• _Requirements_
Extract from the listing the lines that run from the line containing "The image size is (458, 458)." to the line containing "tap(133, 298)", both included, and repeat them verbatim.

• _Records supplied_
┏━━

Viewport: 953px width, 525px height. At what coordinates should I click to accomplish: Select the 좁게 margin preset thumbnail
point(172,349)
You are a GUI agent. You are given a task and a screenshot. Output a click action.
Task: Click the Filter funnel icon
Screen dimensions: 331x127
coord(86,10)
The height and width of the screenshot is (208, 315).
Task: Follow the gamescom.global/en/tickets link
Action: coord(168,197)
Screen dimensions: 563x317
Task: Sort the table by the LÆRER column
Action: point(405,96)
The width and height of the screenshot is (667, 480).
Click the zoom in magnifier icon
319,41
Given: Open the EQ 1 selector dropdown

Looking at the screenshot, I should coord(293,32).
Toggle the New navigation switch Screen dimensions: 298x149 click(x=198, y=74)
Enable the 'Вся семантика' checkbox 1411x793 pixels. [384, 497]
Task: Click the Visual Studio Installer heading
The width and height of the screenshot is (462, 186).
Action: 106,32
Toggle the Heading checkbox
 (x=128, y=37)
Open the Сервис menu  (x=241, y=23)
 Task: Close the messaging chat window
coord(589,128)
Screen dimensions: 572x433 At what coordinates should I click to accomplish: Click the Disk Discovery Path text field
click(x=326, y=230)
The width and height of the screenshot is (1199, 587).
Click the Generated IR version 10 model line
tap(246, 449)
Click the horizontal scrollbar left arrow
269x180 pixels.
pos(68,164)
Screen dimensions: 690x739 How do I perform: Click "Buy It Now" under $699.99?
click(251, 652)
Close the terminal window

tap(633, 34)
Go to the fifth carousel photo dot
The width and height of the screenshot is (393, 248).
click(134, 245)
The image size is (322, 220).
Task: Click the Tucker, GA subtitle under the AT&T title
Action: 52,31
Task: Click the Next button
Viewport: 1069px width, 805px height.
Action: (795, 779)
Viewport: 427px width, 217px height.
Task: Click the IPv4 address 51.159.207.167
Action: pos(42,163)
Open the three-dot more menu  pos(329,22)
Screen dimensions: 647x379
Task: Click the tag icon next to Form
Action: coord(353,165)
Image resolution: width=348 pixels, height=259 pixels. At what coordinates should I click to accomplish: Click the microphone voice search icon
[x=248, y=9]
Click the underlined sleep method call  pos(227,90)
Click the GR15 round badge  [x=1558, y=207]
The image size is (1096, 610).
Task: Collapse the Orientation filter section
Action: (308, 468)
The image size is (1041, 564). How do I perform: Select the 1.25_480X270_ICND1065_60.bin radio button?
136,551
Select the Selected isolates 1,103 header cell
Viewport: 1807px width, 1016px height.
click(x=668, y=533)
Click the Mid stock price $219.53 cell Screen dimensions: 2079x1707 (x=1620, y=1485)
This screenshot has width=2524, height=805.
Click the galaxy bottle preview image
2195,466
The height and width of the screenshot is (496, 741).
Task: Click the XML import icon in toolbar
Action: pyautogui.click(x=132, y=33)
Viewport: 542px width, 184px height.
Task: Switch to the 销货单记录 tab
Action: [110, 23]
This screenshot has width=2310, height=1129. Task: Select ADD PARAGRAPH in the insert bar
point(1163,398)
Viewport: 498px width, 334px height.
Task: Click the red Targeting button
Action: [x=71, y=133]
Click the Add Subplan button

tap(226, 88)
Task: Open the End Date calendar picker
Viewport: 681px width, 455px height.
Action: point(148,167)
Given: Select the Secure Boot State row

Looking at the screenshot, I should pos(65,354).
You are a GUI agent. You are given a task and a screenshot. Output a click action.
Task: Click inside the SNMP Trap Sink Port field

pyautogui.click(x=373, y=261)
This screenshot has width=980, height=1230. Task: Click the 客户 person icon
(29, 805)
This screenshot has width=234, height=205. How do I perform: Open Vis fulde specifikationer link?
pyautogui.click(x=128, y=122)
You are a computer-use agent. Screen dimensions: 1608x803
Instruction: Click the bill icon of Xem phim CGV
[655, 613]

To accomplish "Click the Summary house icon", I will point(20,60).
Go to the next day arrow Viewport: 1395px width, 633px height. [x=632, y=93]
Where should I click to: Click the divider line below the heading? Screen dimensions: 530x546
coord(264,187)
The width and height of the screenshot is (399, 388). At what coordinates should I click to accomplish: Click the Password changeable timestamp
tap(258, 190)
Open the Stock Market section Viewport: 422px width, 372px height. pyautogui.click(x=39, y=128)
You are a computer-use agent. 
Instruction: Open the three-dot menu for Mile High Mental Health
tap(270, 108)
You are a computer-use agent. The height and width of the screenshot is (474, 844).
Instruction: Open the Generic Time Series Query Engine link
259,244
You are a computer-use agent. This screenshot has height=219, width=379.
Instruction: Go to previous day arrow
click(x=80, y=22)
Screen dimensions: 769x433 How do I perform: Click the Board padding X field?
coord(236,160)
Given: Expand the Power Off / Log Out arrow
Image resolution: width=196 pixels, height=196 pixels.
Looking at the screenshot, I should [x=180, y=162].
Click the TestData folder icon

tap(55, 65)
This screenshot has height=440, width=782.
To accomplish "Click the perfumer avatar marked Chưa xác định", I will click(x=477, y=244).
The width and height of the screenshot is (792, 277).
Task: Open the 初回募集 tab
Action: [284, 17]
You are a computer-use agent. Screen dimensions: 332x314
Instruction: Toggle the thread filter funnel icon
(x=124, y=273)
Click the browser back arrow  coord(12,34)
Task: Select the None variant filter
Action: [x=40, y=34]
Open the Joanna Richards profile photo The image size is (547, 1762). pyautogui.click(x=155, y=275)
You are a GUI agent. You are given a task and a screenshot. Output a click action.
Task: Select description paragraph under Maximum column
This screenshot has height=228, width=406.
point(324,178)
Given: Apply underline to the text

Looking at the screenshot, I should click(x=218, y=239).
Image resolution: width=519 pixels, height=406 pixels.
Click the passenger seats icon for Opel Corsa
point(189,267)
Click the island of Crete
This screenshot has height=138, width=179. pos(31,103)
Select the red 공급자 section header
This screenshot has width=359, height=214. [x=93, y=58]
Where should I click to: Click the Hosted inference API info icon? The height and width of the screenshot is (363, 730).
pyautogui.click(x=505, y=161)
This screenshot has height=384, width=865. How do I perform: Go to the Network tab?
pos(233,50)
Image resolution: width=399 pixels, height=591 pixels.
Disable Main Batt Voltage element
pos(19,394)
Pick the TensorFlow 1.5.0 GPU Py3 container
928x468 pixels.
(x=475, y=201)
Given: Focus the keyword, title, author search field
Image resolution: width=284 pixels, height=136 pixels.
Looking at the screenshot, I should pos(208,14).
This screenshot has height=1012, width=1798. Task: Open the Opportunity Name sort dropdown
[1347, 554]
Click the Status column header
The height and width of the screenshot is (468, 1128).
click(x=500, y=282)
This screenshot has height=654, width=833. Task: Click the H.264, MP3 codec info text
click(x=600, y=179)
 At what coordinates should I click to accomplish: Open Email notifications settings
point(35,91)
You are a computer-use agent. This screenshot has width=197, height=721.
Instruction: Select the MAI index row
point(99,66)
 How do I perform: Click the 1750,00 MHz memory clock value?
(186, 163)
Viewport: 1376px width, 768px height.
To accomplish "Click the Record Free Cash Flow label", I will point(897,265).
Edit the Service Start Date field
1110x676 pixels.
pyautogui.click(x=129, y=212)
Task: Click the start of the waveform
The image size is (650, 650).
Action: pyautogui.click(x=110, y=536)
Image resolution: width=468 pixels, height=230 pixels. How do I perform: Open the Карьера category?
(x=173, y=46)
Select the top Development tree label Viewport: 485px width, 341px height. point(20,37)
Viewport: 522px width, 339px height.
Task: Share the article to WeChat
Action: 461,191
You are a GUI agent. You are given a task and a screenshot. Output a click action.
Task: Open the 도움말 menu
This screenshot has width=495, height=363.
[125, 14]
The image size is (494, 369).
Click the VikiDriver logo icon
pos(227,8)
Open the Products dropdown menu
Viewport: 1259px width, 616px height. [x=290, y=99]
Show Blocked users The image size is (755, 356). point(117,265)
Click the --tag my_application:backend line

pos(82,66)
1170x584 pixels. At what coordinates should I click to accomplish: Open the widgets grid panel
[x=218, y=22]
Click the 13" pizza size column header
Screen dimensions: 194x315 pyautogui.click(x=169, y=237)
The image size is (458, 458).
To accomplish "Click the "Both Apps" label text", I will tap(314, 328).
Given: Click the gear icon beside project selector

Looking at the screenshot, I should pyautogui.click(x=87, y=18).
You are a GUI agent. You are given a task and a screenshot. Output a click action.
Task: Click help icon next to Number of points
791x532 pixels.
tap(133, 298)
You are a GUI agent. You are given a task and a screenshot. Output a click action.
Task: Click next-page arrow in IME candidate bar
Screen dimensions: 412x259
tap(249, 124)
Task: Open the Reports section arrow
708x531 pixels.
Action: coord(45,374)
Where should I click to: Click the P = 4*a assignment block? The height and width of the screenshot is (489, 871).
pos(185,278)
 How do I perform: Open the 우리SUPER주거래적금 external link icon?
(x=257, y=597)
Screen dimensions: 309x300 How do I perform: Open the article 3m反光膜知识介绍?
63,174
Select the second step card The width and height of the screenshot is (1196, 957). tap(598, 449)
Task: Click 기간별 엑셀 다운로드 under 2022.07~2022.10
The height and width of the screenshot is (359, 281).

┗━━

• _Solution_
The image size is (458, 458).
To accomplish "Click the "Both Apps" label text", I will tap(314, 328).
Given: Click the gear icon beside project selector

Looking at the screenshot, I should pyautogui.click(x=87, y=18).
You are a GUI agent. You are given a task and a screenshot. Output a click action.
Task: Click help icon next to Number of points
791x532 pixels.
tap(133, 298)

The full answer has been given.